I rode my bike 35.23 miles solo, and I completed the ride in just a tick over 3 hours — my longest and fastest bike ride ever.

One of my favorite theories (don’t we all have a favorite theory?) is Albert Bandura’s theory of self-efficacy. Bandura defined self-efficacy as “one’s belief in one’s ability to succeed in specific situations.” It’s that sense of “I can” that empowers us when we dare to set big hairy audacious goals and then dare to achieve them. There’s a lot more to the theory, but that’s the gist. Because I have self-efficacy, I can decide to train for a marathon, and then go out and train for it, and then run it.

I occurred to me, as I was riding into the headwind today, that there is a connection between self-efficacy and experiencing myself as feral. Please bear with me for a couple hundred more words while I try to tease out this connection.

Last month I celebrated my second anniversary of becoming “post-corporate” — okay, I’ll say the word “retirement.” I truly feel that it’s taken all of two years to fully detox from corporate life.

When I finished my undergrad at UCLA lo these many years ago, I jumped into corporate life with the feeling that I would do great things and be amply rewarded for them. For the first few years, that was true. Then I married, had a child, took on a mortgage and a couple of car payments. Suddenly the stakes were higher — I needed my job and I couldn’t afford to screw up. I became cautious. I did whatever I had to do to get by and not much more than that. I lost the fire. I lost my sense of self-efficacy.

In the two years since I left the corporate world, I have had to re-learn how to relax. How to take deep abdominal breaths. How to sleep for as long as I need to sleep. How to fully live each day, wring it to exhaustion and deep satisfaction, and then let it go in anticipation of the next day. How to be feral.

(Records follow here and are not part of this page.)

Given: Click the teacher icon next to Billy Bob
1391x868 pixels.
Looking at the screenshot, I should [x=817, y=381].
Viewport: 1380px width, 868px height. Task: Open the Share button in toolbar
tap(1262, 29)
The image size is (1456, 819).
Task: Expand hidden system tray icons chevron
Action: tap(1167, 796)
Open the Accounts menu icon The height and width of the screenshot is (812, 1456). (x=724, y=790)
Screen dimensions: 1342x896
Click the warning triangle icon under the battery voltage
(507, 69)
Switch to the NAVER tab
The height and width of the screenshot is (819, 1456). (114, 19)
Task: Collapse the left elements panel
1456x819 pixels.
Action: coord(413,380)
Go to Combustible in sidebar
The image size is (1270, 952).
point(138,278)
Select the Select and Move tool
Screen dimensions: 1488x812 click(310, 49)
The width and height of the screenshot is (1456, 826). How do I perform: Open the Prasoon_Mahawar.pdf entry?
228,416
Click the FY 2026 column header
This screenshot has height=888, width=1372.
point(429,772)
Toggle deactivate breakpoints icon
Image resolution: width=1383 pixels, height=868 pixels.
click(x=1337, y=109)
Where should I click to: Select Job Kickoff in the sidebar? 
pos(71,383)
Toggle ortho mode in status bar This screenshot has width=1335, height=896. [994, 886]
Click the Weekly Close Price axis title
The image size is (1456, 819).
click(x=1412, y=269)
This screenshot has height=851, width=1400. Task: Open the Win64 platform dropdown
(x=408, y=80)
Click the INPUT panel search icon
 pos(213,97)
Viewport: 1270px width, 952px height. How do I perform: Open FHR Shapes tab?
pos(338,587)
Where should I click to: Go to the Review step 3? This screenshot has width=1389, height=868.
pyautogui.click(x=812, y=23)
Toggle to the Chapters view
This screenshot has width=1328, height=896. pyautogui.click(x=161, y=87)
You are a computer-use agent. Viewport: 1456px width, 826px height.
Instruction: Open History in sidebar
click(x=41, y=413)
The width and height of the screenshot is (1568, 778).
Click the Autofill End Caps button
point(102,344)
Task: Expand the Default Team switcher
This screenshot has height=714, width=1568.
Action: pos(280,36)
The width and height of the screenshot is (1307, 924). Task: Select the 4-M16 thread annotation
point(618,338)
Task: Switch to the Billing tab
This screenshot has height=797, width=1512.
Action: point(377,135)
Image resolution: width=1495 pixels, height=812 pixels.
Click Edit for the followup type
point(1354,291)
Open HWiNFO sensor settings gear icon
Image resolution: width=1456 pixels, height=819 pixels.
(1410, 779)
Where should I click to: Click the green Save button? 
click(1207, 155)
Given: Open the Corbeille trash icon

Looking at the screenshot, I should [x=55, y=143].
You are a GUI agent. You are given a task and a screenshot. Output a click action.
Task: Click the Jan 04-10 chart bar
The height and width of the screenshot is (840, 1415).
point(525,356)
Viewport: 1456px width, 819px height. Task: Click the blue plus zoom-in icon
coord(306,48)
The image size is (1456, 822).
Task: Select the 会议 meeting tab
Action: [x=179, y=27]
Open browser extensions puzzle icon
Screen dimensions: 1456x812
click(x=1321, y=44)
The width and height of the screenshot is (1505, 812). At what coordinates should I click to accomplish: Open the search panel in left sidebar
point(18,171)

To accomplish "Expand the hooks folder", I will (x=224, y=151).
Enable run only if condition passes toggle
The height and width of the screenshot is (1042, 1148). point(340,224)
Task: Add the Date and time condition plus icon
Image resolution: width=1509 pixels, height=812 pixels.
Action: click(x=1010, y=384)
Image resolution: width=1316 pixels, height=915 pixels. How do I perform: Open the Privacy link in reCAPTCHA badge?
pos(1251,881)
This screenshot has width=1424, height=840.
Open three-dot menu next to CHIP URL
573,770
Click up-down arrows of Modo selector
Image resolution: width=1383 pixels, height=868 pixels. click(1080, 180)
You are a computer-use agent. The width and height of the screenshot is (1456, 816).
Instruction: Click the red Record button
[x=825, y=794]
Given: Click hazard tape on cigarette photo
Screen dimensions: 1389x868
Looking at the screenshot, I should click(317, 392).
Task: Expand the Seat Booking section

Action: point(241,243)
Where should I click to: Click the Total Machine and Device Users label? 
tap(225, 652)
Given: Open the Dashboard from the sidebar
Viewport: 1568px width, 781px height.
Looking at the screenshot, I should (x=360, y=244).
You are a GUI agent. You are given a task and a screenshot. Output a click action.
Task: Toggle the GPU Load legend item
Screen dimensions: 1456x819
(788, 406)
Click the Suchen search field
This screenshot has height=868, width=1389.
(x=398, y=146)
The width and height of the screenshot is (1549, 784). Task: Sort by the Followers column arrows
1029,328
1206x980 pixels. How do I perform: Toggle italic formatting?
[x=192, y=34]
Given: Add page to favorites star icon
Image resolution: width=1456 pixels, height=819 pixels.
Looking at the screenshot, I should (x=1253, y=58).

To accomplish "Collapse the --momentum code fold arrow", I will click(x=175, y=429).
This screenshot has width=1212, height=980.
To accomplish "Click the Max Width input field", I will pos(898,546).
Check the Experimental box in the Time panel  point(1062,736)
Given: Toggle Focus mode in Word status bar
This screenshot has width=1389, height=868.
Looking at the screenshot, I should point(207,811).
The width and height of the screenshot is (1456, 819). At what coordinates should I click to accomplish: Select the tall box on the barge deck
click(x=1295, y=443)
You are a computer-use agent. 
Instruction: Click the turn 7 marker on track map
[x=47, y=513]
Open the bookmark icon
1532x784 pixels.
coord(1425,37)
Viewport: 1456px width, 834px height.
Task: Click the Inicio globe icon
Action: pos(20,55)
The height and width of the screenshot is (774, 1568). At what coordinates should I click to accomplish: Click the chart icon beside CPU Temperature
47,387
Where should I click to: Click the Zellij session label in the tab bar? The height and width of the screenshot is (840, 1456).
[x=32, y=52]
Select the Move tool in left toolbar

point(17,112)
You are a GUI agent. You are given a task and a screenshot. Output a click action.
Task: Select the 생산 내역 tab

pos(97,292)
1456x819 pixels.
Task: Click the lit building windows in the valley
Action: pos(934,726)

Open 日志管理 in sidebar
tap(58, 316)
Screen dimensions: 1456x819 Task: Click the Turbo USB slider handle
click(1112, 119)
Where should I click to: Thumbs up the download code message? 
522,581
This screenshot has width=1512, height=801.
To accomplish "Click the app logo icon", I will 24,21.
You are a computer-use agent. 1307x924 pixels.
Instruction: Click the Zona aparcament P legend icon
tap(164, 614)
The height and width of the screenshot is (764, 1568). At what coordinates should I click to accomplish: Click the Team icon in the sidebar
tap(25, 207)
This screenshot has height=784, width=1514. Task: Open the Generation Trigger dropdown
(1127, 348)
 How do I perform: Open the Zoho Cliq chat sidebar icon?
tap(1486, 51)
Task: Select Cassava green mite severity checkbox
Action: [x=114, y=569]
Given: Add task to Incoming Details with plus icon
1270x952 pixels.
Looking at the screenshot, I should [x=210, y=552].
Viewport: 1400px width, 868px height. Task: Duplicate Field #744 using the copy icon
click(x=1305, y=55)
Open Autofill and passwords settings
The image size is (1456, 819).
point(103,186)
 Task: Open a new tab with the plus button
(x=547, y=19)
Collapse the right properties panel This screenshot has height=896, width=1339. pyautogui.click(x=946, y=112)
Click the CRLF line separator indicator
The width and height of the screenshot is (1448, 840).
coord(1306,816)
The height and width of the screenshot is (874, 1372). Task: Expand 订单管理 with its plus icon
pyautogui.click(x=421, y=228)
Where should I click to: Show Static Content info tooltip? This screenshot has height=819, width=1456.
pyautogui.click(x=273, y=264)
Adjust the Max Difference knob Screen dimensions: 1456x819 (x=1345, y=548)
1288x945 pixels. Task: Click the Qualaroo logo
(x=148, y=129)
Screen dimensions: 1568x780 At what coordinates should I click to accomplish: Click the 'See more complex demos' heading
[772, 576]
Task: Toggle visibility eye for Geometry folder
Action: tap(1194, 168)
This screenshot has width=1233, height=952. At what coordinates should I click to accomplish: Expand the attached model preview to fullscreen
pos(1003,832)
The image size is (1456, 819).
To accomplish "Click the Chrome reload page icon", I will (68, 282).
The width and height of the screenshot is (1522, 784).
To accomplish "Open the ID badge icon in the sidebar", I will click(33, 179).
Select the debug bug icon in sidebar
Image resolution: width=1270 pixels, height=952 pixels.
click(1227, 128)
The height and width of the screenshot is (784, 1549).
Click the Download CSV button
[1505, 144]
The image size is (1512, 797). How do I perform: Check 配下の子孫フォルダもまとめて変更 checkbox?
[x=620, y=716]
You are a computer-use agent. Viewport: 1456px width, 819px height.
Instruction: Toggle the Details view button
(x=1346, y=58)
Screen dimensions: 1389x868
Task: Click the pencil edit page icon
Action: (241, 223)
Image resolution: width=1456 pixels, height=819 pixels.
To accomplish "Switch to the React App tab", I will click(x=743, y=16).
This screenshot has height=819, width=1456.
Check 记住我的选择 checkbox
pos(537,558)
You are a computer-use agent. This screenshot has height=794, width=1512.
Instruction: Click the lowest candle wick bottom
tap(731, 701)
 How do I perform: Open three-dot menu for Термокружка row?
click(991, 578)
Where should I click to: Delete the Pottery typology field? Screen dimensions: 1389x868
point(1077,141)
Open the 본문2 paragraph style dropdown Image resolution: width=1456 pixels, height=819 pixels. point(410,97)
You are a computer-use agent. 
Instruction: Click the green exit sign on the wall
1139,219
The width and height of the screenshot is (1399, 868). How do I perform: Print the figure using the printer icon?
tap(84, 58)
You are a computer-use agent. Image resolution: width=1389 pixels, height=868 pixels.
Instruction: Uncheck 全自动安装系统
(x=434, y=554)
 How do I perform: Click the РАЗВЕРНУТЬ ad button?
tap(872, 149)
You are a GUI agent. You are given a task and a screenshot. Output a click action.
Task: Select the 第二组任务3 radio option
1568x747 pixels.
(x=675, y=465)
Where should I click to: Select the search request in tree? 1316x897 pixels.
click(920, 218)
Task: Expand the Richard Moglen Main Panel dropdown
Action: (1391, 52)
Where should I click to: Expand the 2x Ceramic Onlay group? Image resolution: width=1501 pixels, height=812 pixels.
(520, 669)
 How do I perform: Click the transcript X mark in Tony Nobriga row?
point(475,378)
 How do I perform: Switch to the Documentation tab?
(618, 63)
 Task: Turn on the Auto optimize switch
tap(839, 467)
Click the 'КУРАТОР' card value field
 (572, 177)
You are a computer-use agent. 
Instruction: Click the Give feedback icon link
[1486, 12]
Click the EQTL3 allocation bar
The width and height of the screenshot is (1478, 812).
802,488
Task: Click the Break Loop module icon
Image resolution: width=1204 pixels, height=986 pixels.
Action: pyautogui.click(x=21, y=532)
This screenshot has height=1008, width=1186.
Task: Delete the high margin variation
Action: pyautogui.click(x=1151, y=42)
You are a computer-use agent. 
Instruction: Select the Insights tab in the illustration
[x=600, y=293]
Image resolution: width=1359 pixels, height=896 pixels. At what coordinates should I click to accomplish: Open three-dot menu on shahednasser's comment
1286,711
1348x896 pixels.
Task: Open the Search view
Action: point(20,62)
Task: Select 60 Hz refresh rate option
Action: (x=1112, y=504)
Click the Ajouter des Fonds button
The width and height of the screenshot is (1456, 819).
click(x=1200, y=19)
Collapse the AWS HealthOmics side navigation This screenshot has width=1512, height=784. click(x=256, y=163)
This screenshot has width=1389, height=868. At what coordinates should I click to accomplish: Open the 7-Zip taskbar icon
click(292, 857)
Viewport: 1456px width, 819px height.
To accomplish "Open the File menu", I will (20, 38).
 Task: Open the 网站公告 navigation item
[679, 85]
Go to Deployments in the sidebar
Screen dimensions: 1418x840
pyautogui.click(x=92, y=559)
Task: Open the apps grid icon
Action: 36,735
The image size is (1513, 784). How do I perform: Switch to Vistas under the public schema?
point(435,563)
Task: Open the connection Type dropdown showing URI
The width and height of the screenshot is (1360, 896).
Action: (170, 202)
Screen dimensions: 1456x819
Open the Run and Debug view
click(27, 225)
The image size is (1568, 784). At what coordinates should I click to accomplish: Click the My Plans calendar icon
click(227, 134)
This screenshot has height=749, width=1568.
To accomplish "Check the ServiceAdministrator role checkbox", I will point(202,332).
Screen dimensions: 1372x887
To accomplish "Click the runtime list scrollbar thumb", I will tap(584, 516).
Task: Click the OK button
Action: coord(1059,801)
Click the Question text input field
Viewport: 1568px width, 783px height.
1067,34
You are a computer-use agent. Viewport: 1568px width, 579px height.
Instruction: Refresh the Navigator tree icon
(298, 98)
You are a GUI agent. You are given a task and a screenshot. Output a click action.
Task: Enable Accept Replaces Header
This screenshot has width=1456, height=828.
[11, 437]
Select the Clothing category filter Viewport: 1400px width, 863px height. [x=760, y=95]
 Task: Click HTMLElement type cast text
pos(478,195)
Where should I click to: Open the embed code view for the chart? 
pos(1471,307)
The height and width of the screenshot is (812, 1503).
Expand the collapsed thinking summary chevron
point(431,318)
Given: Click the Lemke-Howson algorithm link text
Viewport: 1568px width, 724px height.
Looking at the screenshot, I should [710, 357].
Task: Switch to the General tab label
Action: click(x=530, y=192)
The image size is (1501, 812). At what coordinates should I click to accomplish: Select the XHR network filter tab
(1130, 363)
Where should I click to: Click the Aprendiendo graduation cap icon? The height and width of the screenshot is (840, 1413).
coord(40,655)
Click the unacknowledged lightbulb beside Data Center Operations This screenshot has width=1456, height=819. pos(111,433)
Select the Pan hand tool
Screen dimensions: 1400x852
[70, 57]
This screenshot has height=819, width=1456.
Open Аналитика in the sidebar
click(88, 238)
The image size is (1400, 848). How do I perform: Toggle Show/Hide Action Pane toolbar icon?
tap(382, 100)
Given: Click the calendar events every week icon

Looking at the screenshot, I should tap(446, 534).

I have let go of all that toxicity. I am no longer a garter snake facing down a rough-skinned newt and hoping I’m resistant enough to survive. I have come back to that more-innocent animal that I once must have been.

I have regained self-efficacy.

I am fit, I am feral, and I know that I can do the things I set out to do.

Oh, and I’m still a bit bashful about taking “selfies” — but here I am anyway.

I can’t wait to see what tomorrow will bring!